I wrote the review above a good time before Ronald Frobnitz was established (or, really, even conceptualized) as a submission to Amazon's reader reviews feature. When I started work on my own (then-)prospective Cat Who... site in earnest, the piece might have been about a year old, but since the bad aftertaste in my mouth Went Underground had left when I last read it still remained and I was feeling quite harried from the strain of having nineteen other reviews to write that, to be honest, to have any work at all already done and out of the way was a relief, I decided to retain it as my "official" take on the book. I remained secure in my disdain for Underground and never had a second thought about the decision - until I started to do Underground's Rules analysis (part of a "C-pad" series adapted from a project by X-Files maven Chris Williams); though the analyses are not intended as reviews, the respectable scores the book was, in an objective light, racking up pointed to a more competent Cat Who... installment that I had originally thought it to be. My discoveries made me a bit uneasy about my previous judgments and prompted me to reread the book - which, in turn, prompted me to experience a halfway change of heart.
The book has two qualities to recommend it, the first being the conversation between Qwilleran and the natives and Arch Riker. Above, I griped about the less-than-comforting atmosphere of Mooseville, but, I realize now that, in the long run, that's not really a factor, since the person-to-person interaction is the focus here. Braun's care in character introduction and establishment with the Moose County cast in Knew Shakespeare and Sniffed Glue has dispensed with the necessity of anxious extensive expository pleasantries and enabled our hero talk to these people with the comfortable rhythm of old friends. Our author ploughs ahead with confidence in her supporting characters (most of the time, warranted, save for the Three Tree Island saga, which is still just a overly dramatic gimmick), even allowing the story to delve a bit into their character development, particularly in the cases of the dependable Nick Bamba and Mildred Hanstable. Most of the scenes with Qwilleran and the country regulars (save for an obnoxious party scene near the start of the book) work well, and the banter between them is very realistic.
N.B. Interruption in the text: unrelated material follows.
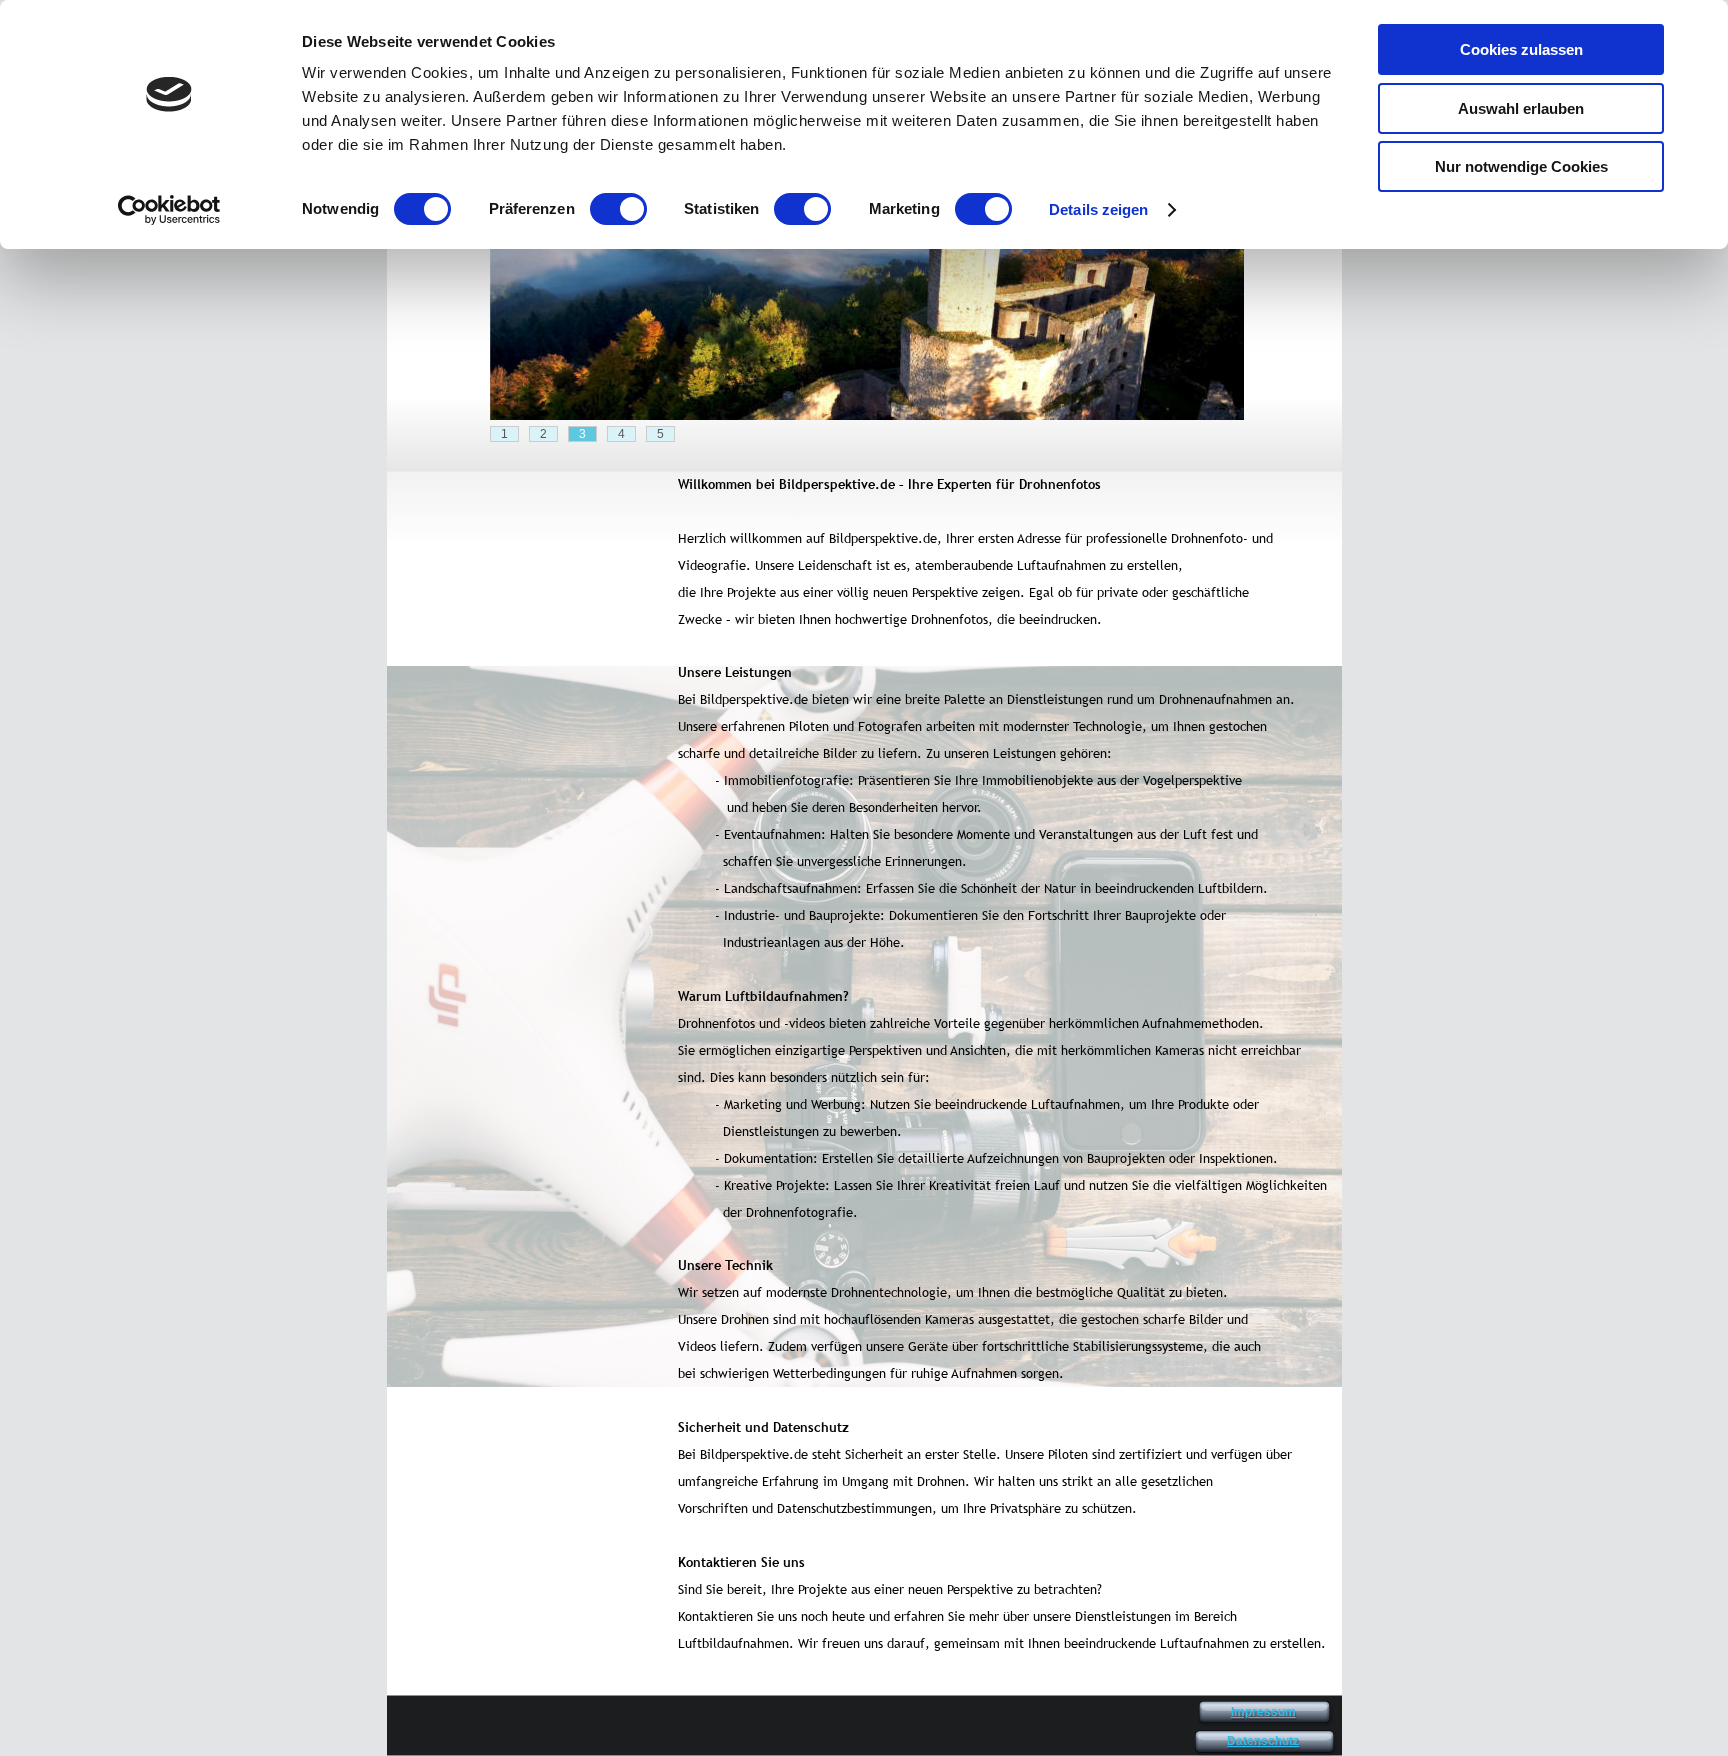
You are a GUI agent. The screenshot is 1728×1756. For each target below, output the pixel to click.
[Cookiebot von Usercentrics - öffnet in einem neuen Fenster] (169, 210)
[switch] (618, 209)
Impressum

The second element of note is the pacing. For the first half of Went Underground, the story moves the events along at a good clip, feeding us enough plot twists and developments to keep our interest piqued, with appropriately-timed pauses for thought (such as a particularly involving chat between Roger and Qwill at the Hotel Booze) along the way. Most of the big discovery scenes and shocks work, and the narrative is well-constructed - up to a point.
That "point" comes when Braun flies off on Underground's paranormal sub-tangent in the second half of the book. Though my memory might have faltered on other matters, the UFO and psychic phenomena are as hokey and ill-handled as I remembered them to be: the gossipy, knowing Mooseville chitchat about the alien "visitors" (which, I gather, we are ultimately supposed to regard with the same reverence that the natives do) is laughably silly and fluffy; the pretentious supposedly-psychic medium with her phony-baloney methods of "divination" (writing initials on slips of paper, gimme a break), uttering self-important ominous portents of impending doom, whose vague, imperious predictions and credibility we're supposed to swallow with unquestioning disbelief is ridiculous; the character of Russell Patch is still a mystery shrouded in a puzzle wrapped in an enigma, and not in a good way - she's utterly superfluous to the plot, and if Braun intended to have her hang around to just add to the mood, she's too aimless for that. The pacing and (until now, fairly gripping) mystery plotline grind to a halt for these supernatural set pieces - the intent of which, I gather, is to establish that, like cats, country folk are more in tune with nature's unexplained and thus are superior to ordinary humans like us. Which I can't buy (especially considering the natives' behavior in other circumstances).
Much of the problem here - or, more precisely, with the second half of the book - is that Braun seems to be seeking to both venerate Moose County - to praise its residents for being a wiser, more transcendant people - and vilify it at the same time - to expose part of its sordid, dirty underbelly with the serial-killer angle and the past and motives of the murderer. The material Braun atempts to traverse here, though, is far more adroitly handled in the next book after Underground, The Cat Who Talked to Ghosts, as the jarring leaps of logic the UFO stuff entails in this volume interrupts the stronger central plotline and leaves a bad taste in one's mouth; in fact this probably would've been one of the better Cat Who... books out there, were it not for the paranormal drivel. As it stands, Underground rests as essentially solid, entertaining Cat Who... fare significantly flawed by its sporadic subtext.